# Passage provided:
————————

3

In CUDA we can get to know about errors simply by checking return type of functions such as cudaMemcpy(), cudaMalloc() etc. which is cudaError_t with cudaSuccess. Is there any method available in JCuda to check error for functions such as cuMemcpyHtoD(), cuMemAlloc(), cuLaunchKernel() etc.

krishna
  • 413
  • 2
  • 10
  • 25

1 Answers1

4

First of all, the methods of JCuda (should) behave exactly like the corresponding CUDA functions: They return an error code in form of an int. These error codes are also defined in...

and are the same error codes as in the respective CUDA library.

All these classes additionally have a static method called stringFor(int) - for example, cudaError#stringFor(int) and CUresult#stringFor(int). These methods return a human-readable String representation of the error code.

So you could do manual error checks, for example, like this:

int error = someCudaFunction();
if (error != 0= {
    System.out.println("Error code "+error+": "+cudaError.stringFor(error));
}

which might print something like

Error code 10: cudaErrorInvalidDevice

But...

...the error checks may be a hassle. You might have noticed in the CUDA samples that NVIDIA introduced some macros that simplify the error checks. And similarly, I added optional exception checks for JCuda: All the libraries offer a static method called setExceptionsEnabled(boolean). When calling

JCudaDriver.setExceptionsEnabled(true);

then all subsequent method calls for the Driver API will automatically check the method return values, and throw a CudaException when there was any error.

(Note that this method exists separately for all libraries. E.g. the call would be JCublas.setExceptionsEnabled(true) when using JCublas)

The samples usually enable exception checks right at the beginning of the main method. And I'd recommend to also do this, at least during the development phase. As soon as it is clear that the program does not contain any errors, one could disable the exceptions, but there's hardly a reason to do so: They conveniently offer clear information about which error occurred, whereas otherwise, the calls may fail silently.

Marco13
  • 53,703
  • 9
  • 80
  • 159

————————

# Exercises:
(a) In the JCuda error-checking thread, rename "int" to "integer" in the passage from "First of all, the" up to and including "also defined in...", and give that passage again with the change.
(b) List every function that the question at the top of the JCuda error-checking thread names.

————————

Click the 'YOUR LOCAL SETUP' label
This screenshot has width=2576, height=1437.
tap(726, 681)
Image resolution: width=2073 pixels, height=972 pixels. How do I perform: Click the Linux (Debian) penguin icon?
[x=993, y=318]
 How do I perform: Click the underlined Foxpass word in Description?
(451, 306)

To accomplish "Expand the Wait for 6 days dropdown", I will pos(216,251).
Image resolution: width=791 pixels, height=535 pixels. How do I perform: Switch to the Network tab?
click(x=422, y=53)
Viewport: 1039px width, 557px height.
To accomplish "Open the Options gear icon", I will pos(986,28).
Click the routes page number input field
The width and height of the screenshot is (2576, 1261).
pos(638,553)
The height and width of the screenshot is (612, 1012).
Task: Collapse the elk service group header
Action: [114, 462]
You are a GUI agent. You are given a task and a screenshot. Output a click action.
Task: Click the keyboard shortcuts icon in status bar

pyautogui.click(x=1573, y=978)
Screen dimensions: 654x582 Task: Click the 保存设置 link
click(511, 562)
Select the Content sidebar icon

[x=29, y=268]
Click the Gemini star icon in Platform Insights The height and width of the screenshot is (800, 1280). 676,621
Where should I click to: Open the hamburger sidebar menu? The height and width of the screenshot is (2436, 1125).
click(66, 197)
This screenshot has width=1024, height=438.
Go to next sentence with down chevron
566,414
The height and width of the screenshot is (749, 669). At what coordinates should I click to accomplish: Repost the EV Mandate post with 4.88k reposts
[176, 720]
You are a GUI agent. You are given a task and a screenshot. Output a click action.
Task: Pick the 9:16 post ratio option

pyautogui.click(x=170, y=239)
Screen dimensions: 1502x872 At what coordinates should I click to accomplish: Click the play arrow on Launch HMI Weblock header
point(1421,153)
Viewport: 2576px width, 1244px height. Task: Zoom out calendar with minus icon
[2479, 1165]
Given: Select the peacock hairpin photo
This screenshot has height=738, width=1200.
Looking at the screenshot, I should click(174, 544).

————————

# Complete answers:
(a)
First of all, the methods of JCuda (should) behave exactly like the corresponding CUDA functions: They return an error code in form of an integer. These error codes are also defined in...

(b) cudaMemcpy(), cudaMalloc(), cuMemcpyHtoD(), cuMemAlloc(), cuLaunchKernel()